Il faut avant tout se rappeler que plusieurs textes fondamentaux consacrent le droit de l’enfant à être élevé par ses deux parents :
- L’article 9.3 de la Convention internationale des droits de l’enfant (CIDE) pose le principe du droit de l’enfant séparé de ses parents d’entretenir régulièrement des relations personnelles et des contacts directs avec chacun d’eux ;
- L’article 18 de cette même convention dispose que « les deux parents ont une responsabilité commune pour ce qui est d’élever l’enfant et d’assurer son développement » ;
- l’article 373-2 du Code civil prévoit, en son 2e alinéa, l’obligation de maintien des relations personnelles des père et mère avec l’enfant.

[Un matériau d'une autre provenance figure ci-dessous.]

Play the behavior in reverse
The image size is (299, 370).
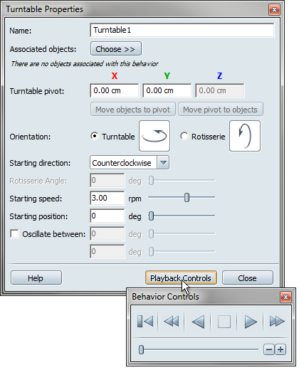(198, 322)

Il résulte de ces dispositions que l’intérêt théorique d’un enfant de parents séparés est de bénéficier d’un temps parental aussi équilibré que possible.

Voir notre article sur les avantages et inconvénients de la résidence alternée.

Alors, quelle résidence pour l’enfant lorsque les parents sont éloignés géographiquement ?

Organiser une résidence alternée ou même un droit de visite élargi, par exemple, au milieu de semaine, n’est pas envisageable lorsque les parents ne résident pas à proximité. Chacun peut en effet comprendre que l’enfant ne doit pas subir des trajets trop importants, au risque de perturber ses temps de vie et de repos : les avantages que l’enfant pourrait retirer d’un temps parental équilibré seraient alors nettement inférieurs aux lourds inconvénients pouvant résulter des trajets.

Que dit la loi ?

Le législateur s’en remet au juge aux affaires familiales pour apprécier in concreto l’intérêt de l’enfant. Deux dispositions législatives méritent toutefois d’être citées :

En premier lieu, le Code civil prévoit que le juge, lorsqu’il se prononce sur les modalités d’exercice de l’autorité parentale, prend notamment en considération la pratique que les parents avaient précédemment suivie ou les accords qu’ils avaient pu antérieurement conclure [1].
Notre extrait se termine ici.